Nigel Davies: "Chess for Scoundrels"
Rezension von FM Matthias Krallmann
Beim Hamburger Open 1993 spielte
ich gegen einen seriös wirkenden Großmeister aus England, welcher von seinem
ganzen Habitus und seinem Auftreten den Eindruck vermittelte, er würde
korrektes Schach spielen. Seine Spielanlage erwies sich jedoch als höchst
spekulativ. Der Erfolg gab ihm Recht, ich verlor chancenlos. Nach fünfzehn
Jahren habe ich ihn durchschaut. Sein Name ist Nigel Davies. Der Titel seiner
neuen DVD “Chess for Scoundrels” lässt sich vielleicht am besten mit “Schach
für Schurken” übersetzen.
Der Autor konstatiert, dass es gut ist, wenn man im Privatleben nett ist. So findet und behält man leichter
einen Partner oder Freunde. Auch für das Berufsleben kann es nicht schaden,
wenn man gut mit anderen zusammenarbeiten kann. Davies meint jedoch, dass auf
dem Schlachtfeld des Schachbrettes ein guter Schachspieler etwas von einem
Schurken braucht um zu überleben. Er will den Zuschauer nicht dazu motivieren
unfair zu sein.
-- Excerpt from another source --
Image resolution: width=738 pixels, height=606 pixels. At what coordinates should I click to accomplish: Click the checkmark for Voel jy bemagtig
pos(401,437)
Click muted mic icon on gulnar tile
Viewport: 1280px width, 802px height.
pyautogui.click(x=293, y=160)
Fußtritte unter dem Tisch, wie Petrosjan sie einst praktizierte,
liegen ihm fern. Davies Gebiet ist die Psychologie, seiner Ansicht nach einer
der wichtigsten Aspekte des Schachs, der von vielen Spielern jedoch weitgehend
ignoriert oder zumindest unterschätzt wird. Ich erinnere mich an einen Vortrag
des Psychologen Munzert bei einem A-Trainer-Lehrgang. Im Anschluss daran wurden
die Teilnehmer aufgefordert, einzuschätzen, wie hoch der Anteil der Psychologie
am Ausgang eines Schachturniers sei. Das Ergebnis war, dass die Teilnehmer
(unter ihnen deutsche Spitzenspieler wie die Großmeister Lutz, Bönsch und
Müller) zur Überzeugung gelangten, dass bei einem geschlossenen Rundenturnier
mit annähernd gleicher Spielstärke die Psychologie durchaus eine gewisse Rolle
spielen könne. Bei einem Open mit großen Spielstärkenunterschieden hingegen
würden sich die besseren Spieler immer durchsetzen, auch wenn die schwächeren
Spieler psychologisch vorbereitet wären. Grundsätzlich hatte ich den Eindruck,
dass die meisten Trainer eher an Elo als an Psychologie glaubten. Mittlerweile
sind einige Jahre ins Land gegangen und der Weltmeisterschaftskampf Kramnik-Topalov
hat verdeutlicht, wie wichtig die Psychologie zumindest für den Ausgang eines
Zweikampfes sein kann.
Davies unterteilt sein Material in
verschiedene Kapitel, denen er teilweise originelle Titel gibt, z.B.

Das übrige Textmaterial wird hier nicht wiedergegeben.